### REQUIRED WORK
**1)** Quote the stretch of the election news excerpt from "In some states" through "certify Trump electors.".
**2)** Answer these questions from the election news excerpt:
(a) On what date will Congress meet to certify the electoral results?
(b) Which district does Rep. Paul Mitchell represent?
(c) Which senator told reporters he views Biden as the president-elect?

### EXCERPT TO READ
In some states Biden won, including Georgia and Michigan, groups of Republicans tried to certify "dueling electors" in a long-shot bid to throw out Biden’s victories and elect Trump. None of the attempts is likely to succeed, since neither governors nor legislatures in those states have backed the idea.

"I can’t fathom risking our norms, traditions and institutions to pass a resolution retroactively changing the electors for Trump, simply because some think there may have been enough widespread fraud to give him the win," Michigan House Speaker Lee Chatfield (R) said in a statement about proposals to try to certify Trump electors.

He met with Trump at the White House in November as part of the president’s various attempts to stay in office.

Republicans in Arizona, Georgia, Michigan, Pennsylvania and Wisconsin and other states Biden won have claimed to be Trump electors and said they will move to obtain congressional certification.

Congress will meet Jan. 6 to certify the electoral results. Some lawmakers say they’ll try to stop the certification, but it’s unlikely to prevent Biden from being sworn in Jan. 20.

Mich. Republican leaves GOP

The same day as the attempted shenanigans, Michigan Rep. Paul Mitchell announced he would leave the Republican Party.

"If Republican leaders collectively sit back and tolerate unfounded conspiracy theories and ‘stop the steal’ rallies without speaking out for our electoral process, which the Department of Homeland Security said was ‘the most secure in American history,’ our nation will be damaged," he wrote in an open letter to House Minority Leader Kevin McCarthy (R-Calif.) and Republican National Committee Chairwoman Ronna McDaniel.

"I have spoken out clearly and forcefully in opposition to these messages. However, with the leadership of the Republican Party and our Republican Conference in the House actively participating in at least some of those efforts, I fear long-term harm to our democracy," he added.

Mitchell, who represents the 10th District north of Detroit, will be the second Michigan representative to become an independent in recent years, after Rep. Justin Amash’s switch in 2019.

Others in the GOP didn’t go that far but showed stronger signs that they’re breaking away from Trump’s attempts to keep the presidency. Sen. John Cornyn (R-Texas) told reporters he views Biden as the president-elect, a title Trump refuses to use.

"I think he’s president-elect subject to whatever additional litigation is ongoing. I’m not aware of any obviously — the Texas case was not successful, as I believed," he said, referring to Texas Attorney General Ken Paxton’s (R) Supreme Court case trying to throw out four swing states’ election results. He called any plans by Republicans to try to stop the certification a "bad mistake."

### INFORMATION SUPPLIED

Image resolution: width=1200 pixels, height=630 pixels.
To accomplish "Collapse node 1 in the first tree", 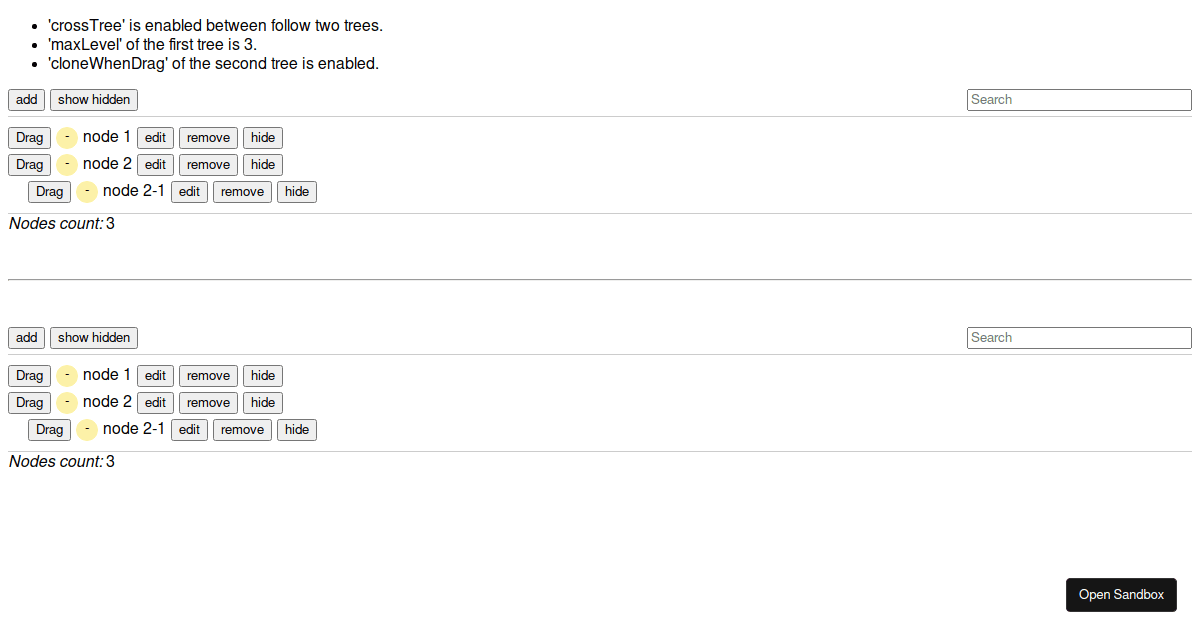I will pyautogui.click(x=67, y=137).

### TASK-BY-TASK ANSWERS
**1)**
In some states Biden won, including Georgia and Michigan, groups of Republicans tried to certify "dueling electors" in a long-shot bid to throw out Biden’s victories and elect Trump. None of the attempts is likely to succeed, since neither governors nor legislatures in those states have backed the idea.

"I can’t fathom risking our norms, traditions and institutions to pass a resolution retroactively changing the electors for Trump, simply because some think there may have been enough widespread fraud to give him the win," Michigan House Speaker Lee Chatfield (R) said in a statement about proposals to try to certify Trump electors.

**2)**
(a) Jan. 6.
(b) The 10th District, north of Detroit.
(c) Sen. John Cornyn (R-Texas).